## Stored data entries
——

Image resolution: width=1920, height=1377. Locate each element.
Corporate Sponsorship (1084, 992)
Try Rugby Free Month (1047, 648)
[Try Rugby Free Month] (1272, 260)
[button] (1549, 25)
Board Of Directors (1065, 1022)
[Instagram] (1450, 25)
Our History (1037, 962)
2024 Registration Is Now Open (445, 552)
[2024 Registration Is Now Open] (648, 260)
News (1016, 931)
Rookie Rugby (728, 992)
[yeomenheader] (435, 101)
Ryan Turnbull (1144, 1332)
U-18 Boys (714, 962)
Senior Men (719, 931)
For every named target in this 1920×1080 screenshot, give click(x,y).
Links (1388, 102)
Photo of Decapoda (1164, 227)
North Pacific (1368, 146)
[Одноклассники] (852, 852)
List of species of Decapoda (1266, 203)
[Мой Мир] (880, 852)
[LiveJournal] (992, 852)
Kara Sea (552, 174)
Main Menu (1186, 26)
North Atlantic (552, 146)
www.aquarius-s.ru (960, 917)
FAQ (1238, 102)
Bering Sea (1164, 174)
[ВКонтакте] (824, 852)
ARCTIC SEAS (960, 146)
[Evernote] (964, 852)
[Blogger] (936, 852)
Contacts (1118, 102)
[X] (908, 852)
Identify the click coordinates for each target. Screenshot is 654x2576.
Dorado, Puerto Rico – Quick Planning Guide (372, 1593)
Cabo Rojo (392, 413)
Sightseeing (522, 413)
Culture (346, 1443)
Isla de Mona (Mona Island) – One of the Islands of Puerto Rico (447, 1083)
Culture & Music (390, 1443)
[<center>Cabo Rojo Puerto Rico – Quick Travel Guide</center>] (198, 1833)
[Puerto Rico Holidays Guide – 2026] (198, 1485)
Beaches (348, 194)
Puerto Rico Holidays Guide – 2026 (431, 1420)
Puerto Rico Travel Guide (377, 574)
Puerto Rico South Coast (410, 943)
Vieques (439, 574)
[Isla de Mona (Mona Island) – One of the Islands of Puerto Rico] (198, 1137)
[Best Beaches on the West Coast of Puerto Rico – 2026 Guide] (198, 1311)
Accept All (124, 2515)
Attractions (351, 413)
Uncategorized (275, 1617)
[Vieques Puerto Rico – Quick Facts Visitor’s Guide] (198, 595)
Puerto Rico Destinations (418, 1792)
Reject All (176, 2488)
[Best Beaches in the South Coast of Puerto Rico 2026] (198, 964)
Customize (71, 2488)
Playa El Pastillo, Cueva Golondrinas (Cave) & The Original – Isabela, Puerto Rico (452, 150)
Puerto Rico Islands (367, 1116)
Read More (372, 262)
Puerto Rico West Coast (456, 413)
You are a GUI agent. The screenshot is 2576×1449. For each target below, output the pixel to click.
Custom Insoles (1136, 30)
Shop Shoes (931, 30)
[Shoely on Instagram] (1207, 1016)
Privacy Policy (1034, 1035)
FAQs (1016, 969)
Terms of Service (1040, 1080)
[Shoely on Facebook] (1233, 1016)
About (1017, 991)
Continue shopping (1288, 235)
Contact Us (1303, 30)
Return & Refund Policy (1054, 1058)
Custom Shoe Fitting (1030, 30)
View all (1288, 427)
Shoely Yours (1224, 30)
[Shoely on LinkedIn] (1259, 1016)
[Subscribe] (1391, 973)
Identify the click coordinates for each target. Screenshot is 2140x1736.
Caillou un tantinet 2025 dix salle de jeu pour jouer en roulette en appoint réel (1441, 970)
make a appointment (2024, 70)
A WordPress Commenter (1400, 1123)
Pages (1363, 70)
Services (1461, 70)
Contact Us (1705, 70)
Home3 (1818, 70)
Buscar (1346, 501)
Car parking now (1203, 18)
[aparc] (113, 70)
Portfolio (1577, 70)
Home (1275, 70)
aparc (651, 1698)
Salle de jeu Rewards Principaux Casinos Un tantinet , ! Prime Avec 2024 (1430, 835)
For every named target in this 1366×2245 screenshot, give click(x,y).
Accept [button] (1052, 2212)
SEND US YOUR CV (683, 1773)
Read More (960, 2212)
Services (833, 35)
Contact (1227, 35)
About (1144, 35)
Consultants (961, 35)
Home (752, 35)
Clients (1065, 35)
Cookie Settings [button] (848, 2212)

——

## Task requirements
Within the data above, the lines from the one with "[2024 Registration Is Now Open] (648, 260)" to the one with "Bering Sea (1164, 174)" must be repeated exactly; no other line belongs in the answer.

## Answer for the task
[2024 Registration Is Now Open] (648, 260)
News (1016, 931)
Rookie Rugby (728, 992)
[yeomenheader] (435, 101)
Ryan Turnbull (1144, 1332)
U-18 Boys (714, 962)
Senior Men (719, 931)
For every named target in this 1920×1080 screenshot, give click(x,y).
Links (1388, 102)
Photo of Decapoda (1164, 227)
North Pacific (1368, 146)
[Одноклассники] (852, 852)
List of species of Decapoda (1266, 203)
[Мой Мир] (880, 852)
[LiveJournal] (992, 852)
Kara Sea (552, 174)
Main Menu (1186, 26)
North Atlantic (552, 146)
www.aquarius-s.ru (960, 917)
FAQ (1238, 102)
Bering Sea (1164, 174)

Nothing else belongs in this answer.